The relative benefits received by the Fund and the Adviser on the one hand and the Underwriters on the other hand in connection with the offering of the Shares pursuant to this Agreement shall be deemed to be in the same respective proportions as the total net proceeds from the offering of the Shares pursuant to this Agreement (before deducting expenses) received by the Fund and the total underwriting discount received by the Underwriters (whether from the Fund or otherwise), in each case as set forth on the cover of the Prospectus, bear to the aggregate public offering price of the Shares as set forth on the cover of the Prospectus.

The relative fault of the Fund and the Adviser on the one hand and the Underwriters on the other hand shall be determined by reference to, among other things, whether any such untrue or alleged untrue statement of a material fact or omission or alleged omission to state a material fact relates to information supplied by the Fund or the Adviser or by the Underwriters and the parties’ relative intent, knowledge, access to information and opportunity to correct or prevent such statement or omission.

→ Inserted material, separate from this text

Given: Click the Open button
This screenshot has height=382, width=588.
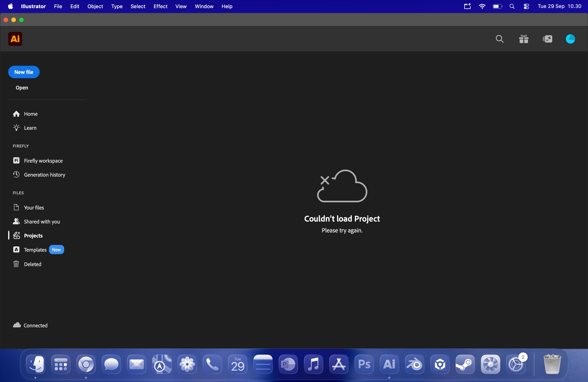Looking at the screenshot, I should [x=22, y=88].
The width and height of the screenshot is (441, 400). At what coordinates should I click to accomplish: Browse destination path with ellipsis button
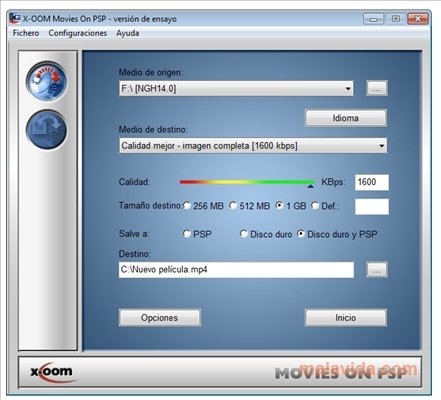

The Fund, the Adviser and the Underwriters agree that it would not be just and equitable if contribution pursuant to this Section 7 were determined by pro rata allocation (even if the Underwriters were treated as one entity for such purpose) or by any other method of allocation which does not take account of the equitable considerations referred to above in this Section 7. The aggregate amount of losses, liabilities, claims, damages and expenses incurred by an indemnified party and referred to above in this Section 7 shall be deemed to include any legal or other expenses reasonably incurred by such indemnified party in investigating, preparing or defending against any litigation, or any investigation or proceeding by any governmental agency or body, commenced or threatened, or any claim whatsoever based upon any such untrue or alleged untrue statement or omission or alleged omission.

Notwithstanding the provisions of this Section 7, no Underwriter shall be required to contribute any amount in excess of the amount by which the total price at which the Shares underwritten by it and distributed to the public were offered to the public exceeds the amount of any damages which such Underwriter has otherwise been required to pay by reason of any such untrue or alleged untrue statement or omission or alleged omission. No person guilty of fraudulent misrepresentation (within the meaning of Section 11(f) of the 1933 Act) shall be entitled to contribution from any person who was not guilty of such fraudulent misrepresentation.

 

25


For purposes of this Section 7, each person, if any, who controls an Underwriter within the meaning of Section 15 of the 1933 Act or Section 20 of the 1934 Act and each Underwriter’s Affiliates shall have the same rights to contribution as such Underwriter, and each trustee of the Fund and each member or director of the Adviser, respectively, each officer of the Fund who signed the Registration Statement, and each person, if any, who controls the Fund or the Adviser, within the meaning of Section 15 of the 1933 Act or Section 20 of the 1934 Act shall have the same rights to contribution as the Fund and the Adviser, respectively. The Underwriters’ respective obligations to contribute pursuant to this Section 7 are several in proportion to the number of Shares set forth opposite their respective names in Schedule A hereto and not joint.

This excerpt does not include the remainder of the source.